Air di puncak gunung kendil ponjong gunung kidul telah memberikan inspirasi bagaimana mengelola air tersebut untuk bisa memberikan manfaat yang lebih untuk masyarakat secara umum

SEJARAH

awal mulanya sekitar tahun 2000 eyang moyo membeli tanah di gunung dowor,sebelah selatan gunung kendil di sanalah eyang moyo bermukim pertama kali meninggalkan kota yogyakarta. disana lah eyang moyo merintis mendirikan pondok pasantren beserta pengurusnya. Kemudian bermodalkan apa adanya Eyang Moyo pindah ke gunung kendil, pondok pasantren yang ada digunung dowor yang sudah Eyang Moyo wakafkan semua nya. Mulanya gunung kendil adalah tempat yang dikeramatkan oleh penduduk sekitar dengan banyaknya batu-batu besar dan kayu jati. Dengan bermodalkan beberapa orang saja dan seadanya Eyang Moyo Meratakan tanah yang ada digunung kendil yang mulanya masih berbentuk gunung. Dikerjakan pada malam hari bulan puasa sehabis taraweh, Eyang Moyo mendirikan rumah kemudian menetap disana. Dengan semata-mata dengan keyakinan dan pertolongan yang maha kuasa Eyang Moyo yakin adanya sumber air digunung kendil. Walaupun dilihat dengan mata ada keraguan tetapi dengan keteguhan dan keyakinan Eyang Moyo yakin akan keteguhan itu. Eyang Moyo sempat mendapatkan cibiran dari masyarakat sekitar yang merasa tidak mungkin ada sumber air didalam batu-batu besar yang ada digunung kendil. Menurut wirayat sejarah nama gunung kendil ini dicetuskan oleh para wali yang awalnya tempat persinggahan. Dicertakan juga oleh para wali bahwa dulunya digunung kendil ini terdapat banyak sekali emas, tetapi setiap kali akan diambil emas tersebut kemudian mengerucut atau lepas dan tidak dapat diambil. dan setelah Eyang moyo berhasil mengeluarkan sumber air tersebut dapat ditafsirkan dari cerita tersebut bahwa yang dimaksud emas mengerucut adalah sumber air yang ditemukan oleh Eyang Moyo. Air tersebut terpendam berjuta-juta tahun yang lalu. Dan memiliki sumber air yang berkualitas luar biasa. Berdasarkan hasil labotorium, air ini dapat langsung diminum dan juga dapat digunakan untuk terapi rohani dan kesehatan. Air ini keluar pada tanggal 28 november 2008 pada malam 1 suro, dibor pada kedalam 72 meter dan hanya memakai satu mata bor.








FASILITAS


 Kolam Renang

Kolam renang gunung kendil sangat menarik untuk dikunjungi karena struktur tanah yang berbukit serta lokasi yang dikelilingi pohon jati dan kolam renang diatas punggung gunung merupakan daya pikat tersendiri. Pengunjung akan disuguhi pemandangan dengan view hamparan bukit yang menghijau dan lereng batu kapur yang eksotis.
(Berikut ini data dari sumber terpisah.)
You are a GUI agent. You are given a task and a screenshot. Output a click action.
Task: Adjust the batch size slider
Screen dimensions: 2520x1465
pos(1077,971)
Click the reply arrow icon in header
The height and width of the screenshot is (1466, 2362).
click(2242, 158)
Air kolam renang diambil langsung dari mata air yang keluar langsung dari mata air.


 Air Terapi

Pengobatan alternatif banyak dicari sebagai alternatif pengobatan yang murah, alhamdulilah dengan melimpahnya air digunung kendil bisa lebih bermanfaat dengan sistem terapi air kucuran langsung dari mata air, kejernihan dan keikhlasannya semuanya memberikan ion positif sehingga terapi air ini insyaallah dapat memberikan manfaat bagi masyarakat yang membutuhkan kesehatan. Terapi air digunung kendil banyak dikunjungi oleh masyarakan yang mempunyai keluhan darah tinggi, kulit gatal-gatal, struk dan banyak yang terapi untuk kelumpuhan. Mereka yang datang bukan hanya dari gunung kendil tetapi banyak juga dari luar kota seperti yogyakarta, solo, jakarta, surabaya, dan lain-lainnya.


 Air Minum ARDO

Hasil uji laboratorium dinas kesehatan gunung kidul tanggal 11 februari 2009 no. /A/005/SDY//09 untuk uji air bersih artesis gunung kendil sangat layak untuk dikonsumsi sebagai air minum. Hasil uji dari dinas kesehatan kabupaten gunung kendil air dari puncak gunung kendil sangat layak dan bisa digunakan sebagai sumber air minum, karena kandungan E Colli nya adalah 0 (hasil uji terlampir), sekarang masyarakat bisa menikmati ARDO (air minum doa) air minum yang sudah melalui proses strerilisasi ozon, agar air minum lebih higienis.